The pinkness of pink: sunset over Hounslow; rhubarb; lips and gums; a beetroot sandwich; tail lights in the rain; dentist's mouthwash; cooked prawns; acid in universal indicator; bubblegum; Lady Penelope's car; scar tissue; candyfloss; a sticking plaster; rare roast beef; a flamingo; porphyry.
There's something inauthentic about pink, something sinister and unnatural. Why the hell did I decide I preferred it to white? Oh, because every time I went near a white wine (see the post for 19 July) my teeth started to hurt and I suffered a mild occipital neuralgia. It seemed, anyway. And having put up with that for a while, I thought, the rosé, that's the one, it's like a white, but without that anarchic, disinfectant threat lingering in every glass: because as we all know, the nearer a wine gets to being a red, the easier it is to keep down.

**RECORDED DATA**

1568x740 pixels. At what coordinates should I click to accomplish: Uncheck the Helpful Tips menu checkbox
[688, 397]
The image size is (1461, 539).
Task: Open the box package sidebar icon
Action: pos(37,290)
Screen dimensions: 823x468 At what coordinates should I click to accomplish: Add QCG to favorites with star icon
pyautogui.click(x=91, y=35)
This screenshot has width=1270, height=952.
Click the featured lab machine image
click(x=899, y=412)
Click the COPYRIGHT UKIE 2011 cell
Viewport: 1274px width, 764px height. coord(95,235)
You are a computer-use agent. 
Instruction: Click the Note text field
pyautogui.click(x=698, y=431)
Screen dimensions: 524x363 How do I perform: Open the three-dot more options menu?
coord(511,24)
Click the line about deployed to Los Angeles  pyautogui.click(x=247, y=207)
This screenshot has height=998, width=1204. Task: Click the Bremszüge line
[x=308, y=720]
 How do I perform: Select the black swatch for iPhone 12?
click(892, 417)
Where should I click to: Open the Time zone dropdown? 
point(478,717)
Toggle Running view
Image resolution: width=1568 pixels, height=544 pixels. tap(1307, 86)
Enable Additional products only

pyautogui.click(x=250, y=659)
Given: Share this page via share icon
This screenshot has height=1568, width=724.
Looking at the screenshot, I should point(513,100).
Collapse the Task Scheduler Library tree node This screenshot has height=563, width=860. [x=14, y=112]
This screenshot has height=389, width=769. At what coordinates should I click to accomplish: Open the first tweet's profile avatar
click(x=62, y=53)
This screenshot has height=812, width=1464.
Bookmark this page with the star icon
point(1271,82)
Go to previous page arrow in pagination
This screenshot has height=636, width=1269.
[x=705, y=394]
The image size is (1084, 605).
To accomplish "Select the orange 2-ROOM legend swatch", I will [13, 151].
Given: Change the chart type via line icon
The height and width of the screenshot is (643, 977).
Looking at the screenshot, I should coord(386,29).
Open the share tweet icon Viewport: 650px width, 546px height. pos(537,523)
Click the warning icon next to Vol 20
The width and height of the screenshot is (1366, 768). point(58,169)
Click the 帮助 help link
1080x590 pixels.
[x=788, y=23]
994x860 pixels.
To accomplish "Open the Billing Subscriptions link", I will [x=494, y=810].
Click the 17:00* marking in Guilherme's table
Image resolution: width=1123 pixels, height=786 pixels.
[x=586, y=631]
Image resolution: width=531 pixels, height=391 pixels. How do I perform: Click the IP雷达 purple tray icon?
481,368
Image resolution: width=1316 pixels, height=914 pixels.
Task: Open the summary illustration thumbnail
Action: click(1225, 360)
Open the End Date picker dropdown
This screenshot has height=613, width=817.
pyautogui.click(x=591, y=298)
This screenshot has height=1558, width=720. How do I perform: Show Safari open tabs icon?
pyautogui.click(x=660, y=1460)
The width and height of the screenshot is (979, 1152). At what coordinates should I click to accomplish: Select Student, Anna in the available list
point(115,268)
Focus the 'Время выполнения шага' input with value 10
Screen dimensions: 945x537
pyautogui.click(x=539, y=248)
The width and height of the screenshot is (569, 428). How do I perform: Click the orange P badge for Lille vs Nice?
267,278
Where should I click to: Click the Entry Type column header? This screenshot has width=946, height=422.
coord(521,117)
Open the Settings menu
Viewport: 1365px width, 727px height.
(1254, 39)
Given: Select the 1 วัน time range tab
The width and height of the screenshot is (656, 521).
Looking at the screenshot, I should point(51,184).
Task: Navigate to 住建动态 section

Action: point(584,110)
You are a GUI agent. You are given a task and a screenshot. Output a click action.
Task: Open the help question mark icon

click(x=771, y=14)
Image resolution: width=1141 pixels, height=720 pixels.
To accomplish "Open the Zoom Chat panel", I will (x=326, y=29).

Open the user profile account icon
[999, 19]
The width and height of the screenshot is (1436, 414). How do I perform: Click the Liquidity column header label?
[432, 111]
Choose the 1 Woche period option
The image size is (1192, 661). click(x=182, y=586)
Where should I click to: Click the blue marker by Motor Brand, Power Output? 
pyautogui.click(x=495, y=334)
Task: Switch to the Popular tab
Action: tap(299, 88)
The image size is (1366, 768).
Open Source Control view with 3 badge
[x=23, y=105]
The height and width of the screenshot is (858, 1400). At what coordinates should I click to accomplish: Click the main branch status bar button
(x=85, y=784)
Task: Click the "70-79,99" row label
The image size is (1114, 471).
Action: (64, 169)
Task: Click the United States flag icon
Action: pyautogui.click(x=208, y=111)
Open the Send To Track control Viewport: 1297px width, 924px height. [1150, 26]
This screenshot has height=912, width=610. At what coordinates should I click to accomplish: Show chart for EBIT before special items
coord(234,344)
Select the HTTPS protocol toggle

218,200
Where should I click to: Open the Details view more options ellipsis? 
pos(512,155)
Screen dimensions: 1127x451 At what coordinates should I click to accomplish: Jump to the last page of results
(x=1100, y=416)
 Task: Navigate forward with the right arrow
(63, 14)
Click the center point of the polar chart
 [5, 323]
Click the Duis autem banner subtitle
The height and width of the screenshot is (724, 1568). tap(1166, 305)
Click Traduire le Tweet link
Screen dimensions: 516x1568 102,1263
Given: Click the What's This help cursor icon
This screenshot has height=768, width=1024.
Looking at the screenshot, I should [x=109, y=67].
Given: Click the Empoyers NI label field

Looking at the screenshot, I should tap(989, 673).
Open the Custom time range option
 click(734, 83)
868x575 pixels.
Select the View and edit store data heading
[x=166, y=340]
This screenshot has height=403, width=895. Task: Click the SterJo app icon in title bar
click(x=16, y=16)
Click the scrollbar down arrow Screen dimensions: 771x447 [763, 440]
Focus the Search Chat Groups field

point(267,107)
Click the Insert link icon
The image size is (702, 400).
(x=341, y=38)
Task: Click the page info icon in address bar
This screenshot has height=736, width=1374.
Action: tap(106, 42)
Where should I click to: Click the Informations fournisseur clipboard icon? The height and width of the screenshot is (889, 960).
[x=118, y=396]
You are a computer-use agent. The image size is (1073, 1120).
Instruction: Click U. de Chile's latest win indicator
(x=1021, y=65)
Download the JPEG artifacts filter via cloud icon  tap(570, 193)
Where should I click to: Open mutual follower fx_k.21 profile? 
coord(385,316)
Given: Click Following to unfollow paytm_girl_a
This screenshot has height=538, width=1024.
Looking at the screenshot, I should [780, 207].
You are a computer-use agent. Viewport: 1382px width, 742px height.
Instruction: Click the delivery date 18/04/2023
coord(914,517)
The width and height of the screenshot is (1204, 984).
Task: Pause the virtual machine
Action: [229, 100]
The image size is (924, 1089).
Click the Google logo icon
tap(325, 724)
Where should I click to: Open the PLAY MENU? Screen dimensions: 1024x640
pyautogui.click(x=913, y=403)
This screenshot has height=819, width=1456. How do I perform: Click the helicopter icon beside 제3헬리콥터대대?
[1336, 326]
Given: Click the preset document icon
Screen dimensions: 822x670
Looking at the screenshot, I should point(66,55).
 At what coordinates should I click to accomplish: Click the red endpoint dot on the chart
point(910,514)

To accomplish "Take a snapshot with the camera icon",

**PARTS OF THE EXERCISE**
1) According to the piece about pink, why did the writer switch from white wine to rosé?
2) In the piece about pink, which date's post are readers referred to about the trouble with white wine?
3) Continue the piece about pink from its last sentence, in the same voice.
The records are not needed for any of this work.

**RESPONSES PER TASK**
1) Every time the writer went near a white wine, their teeth started to hurt and they suffered a mild occipital neuralgia. Rosé seemed like a white without that threat, since the nearer a wine gets to being a red, the easier it is to keep down.

2) The post for 19 July.

3)
And it works, in a very real sense, for a while, until some law of diminishing returns sets in, or the patient's physiology starts to change and what was once tolerable turns out to be almost as much of a minefield as the thing it was supposed to replace, and yes, I'm looking at you, Oddbins' very own Obikwa Rosé (£4.99 on special offer at the time) with a cartoon ostrich on the front of the bottle and a label the colour of a bloodshot eyeball, creating an area of hotly vibrant visual interference right at the point where you grip the bottle with so much expectation, that's not what we want at the end of a long day -
And even the Wife noticed, once I'd cranked off the screw cap (accompanied by the faintest of hisses), that the air had changed and there was a shimmering quality to it, like a gas leak. I took a few tearful sips and thought that maybe my Obikwa needed to be colder. It had a physical presence at the table, like a large sweaty, pink, and yet quite cold, man. I wondered if leaving it in the fridge to get it even more frigid would be a smart move, whether that would lessen the mood of intimidation. Or freeze it until it was like the outer coating of a Mivvi - it was colourful enough, to pass muster as a lolly, really freakishly pink. What do I know about rosés anyway? Candyfloss and flamingos?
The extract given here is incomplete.